Emir Bihorac

Personal information
- Full name: Emir Bihorac
- Date of birth: 19 July 1982 (age 44)
- Place of birth: Novi Pazar, SFR Yugoslavia
- Height: 1.82 m (5 ft 11+1⁄2 in)
- Position: Midfielder

Youth career
- 1993–2001: Novi Pazar

Senior career*
- Years: Team / Apps / (Gls)
- 2001–2002: Novi Pazar / 12 / (2)
- 2002–2005: Vojvodina / 37 / (1)
- 2005–2006: Novi Pazar / 31 / (0)
- 2006–2007: ČSK Čelarevo / 8 / (0)
- 2007–2009: Novi Pazar / 32 / (2)
- 2009–2010: Varbergs GIF
- 2010–2011: Novi Pazar / 0 / (0)
- 2017: Jošanica

= Emir Bihorac =

Serbian footballer

Emir Bihorac (Емир Бихорац; born 19 July 1982) is a Serbian retired footballer.

==Playing career==
Born in Novi Pazar (SR Serbia, SFR Yugoslavia), he played most of his career in his birth-town club FK Novi Pazar which he joined in 1993, He joined FK Vojvodina where he played between 2002 and 2005 in the First League of Serbia and Montenegro. He also with FK ČSK Čelarevo and in Sweden, with Varbergs GIF. He came out of retirement in April 2017 to help FK Jošanica in their battle against relegation.

EXTRACTED MATERIAL:
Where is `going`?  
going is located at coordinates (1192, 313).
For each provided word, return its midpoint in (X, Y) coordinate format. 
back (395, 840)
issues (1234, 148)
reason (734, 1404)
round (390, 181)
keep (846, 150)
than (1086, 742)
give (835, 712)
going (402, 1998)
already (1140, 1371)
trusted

WHAT YOU SHOULD DO: Copy the passage of the Emir Bihorac article between "Personal information" and "Apps / (Gls)", inclusive, without changing anything.

EXERCISE OUTPUT:
Personal information
- Full name: Emir Bihorac
- Date of birth: 19 July 1982 (age 44)
- Place of birth: Novi Pazar, SFR Yugoslavia
- Height: 1.82 m (5 ft 11+1⁄2 in)
- Position: Midfielder

Youth career
- 1993–2001: Novi Pazar

Senior career*
- Years: Team / Apps / (Gls)